KWM acted as the Australian legal adviser for Allkem, with corporate M&A partner Antonella Pacitti taking the lead on the firm’s team. Partner Roger Davies provided support, along with senior associates Jacob Carmody and Toby Newnes and solicitors Cairo Leicester and Tom Carmody.

KWM’s anti-trust and tax/stamp duty experts and Ninjang team also pitched in.

Pacitti said that the merger, which is set to close by the end of the year, was “indicative of an incredibly exciting market”.

“As energy transition continues to gather pace, we anticipate more of this type of cross border dealmaking”, she explained.

Meanwhile, Livent received legal advice from an Allens team headed by Guy Alexander, who leads the firm’s public M&A team.

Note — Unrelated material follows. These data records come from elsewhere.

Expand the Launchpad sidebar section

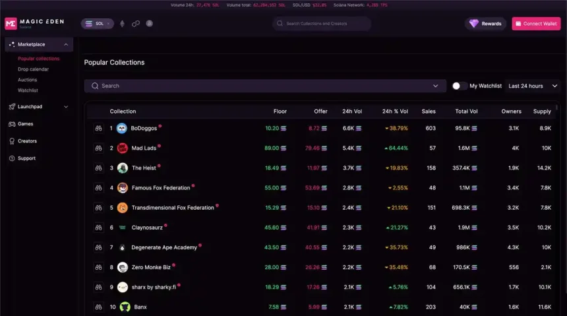pyautogui.click(x=66, y=107)
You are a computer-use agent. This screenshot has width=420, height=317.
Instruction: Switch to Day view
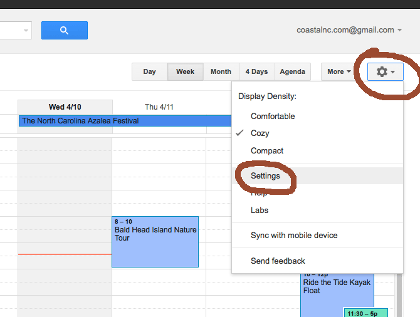[x=149, y=72]
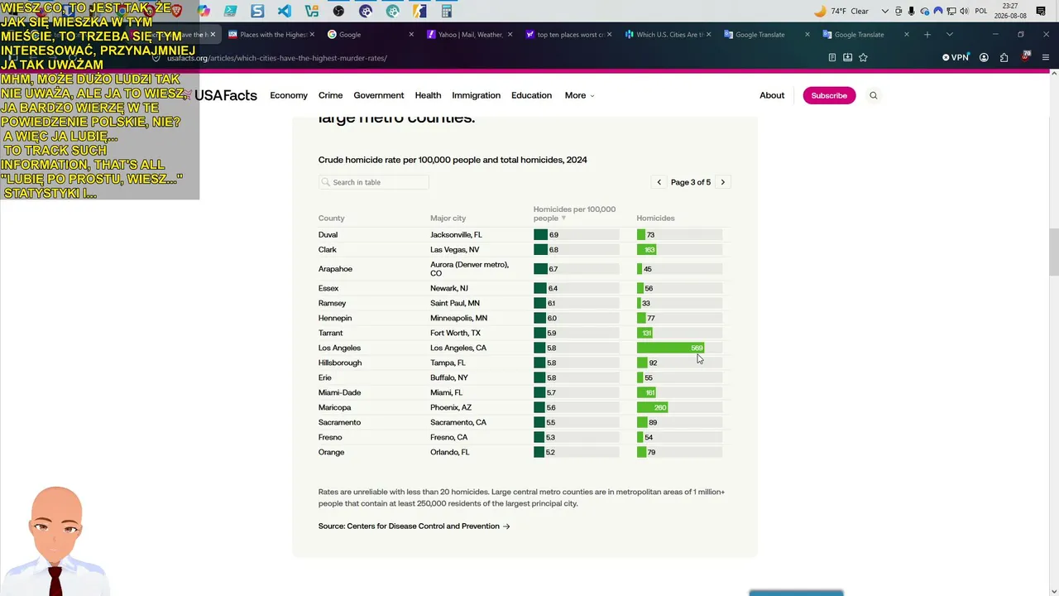The height and width of the screenshot is (596, 1059).
Task: Open the Crime navigation menu item
Action: click(330, 95)
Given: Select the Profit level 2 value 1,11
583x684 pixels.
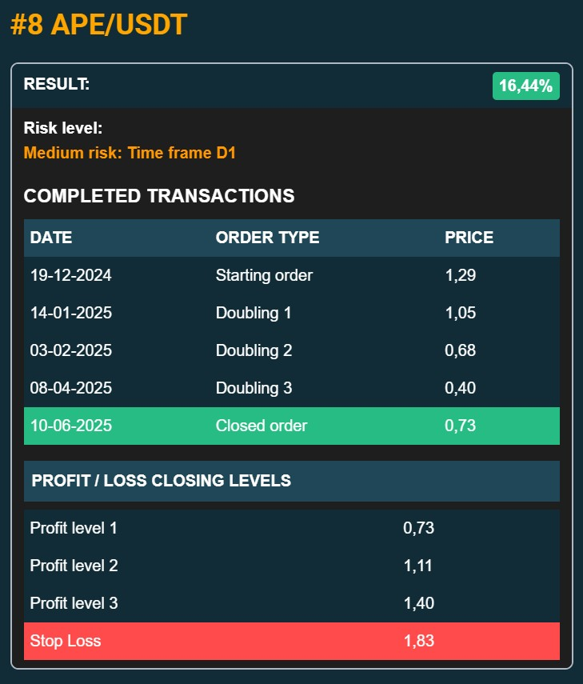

“One of the main themes we are currently seeing in global M&A is the drive to secure supply of lithium and other critical minerals, and, more specifically, the drive towards vertically integrated business models across the critical minerals value chain”, Alexander explained. “There is strong government support in the US (Inflation Reduction Act) and the EU (Critical Raw Minerals Act) to diversify global battery supply chains, and this presents valuable opportunities for ‘qualified’ battery material providers in Tier 1 jurisdictions such as Australia”.

He added that there was a “mid-term forecast lithium market deficit, which is expected to grow out to 2040, driven by significant demand and tight supply”. These factors, he explained, would spur interest in the sector in the next few years.

Alexander was supported by M&A specialists including partner Bryn Hardcastle, senior associate Elise Blume, and counsels Dave Filov and Andrew Wong. The tax team also lent a hand, with input from partners Ellen Thomas and Adrian Chek as well as managing associates Jay Prasad and Tom Tian.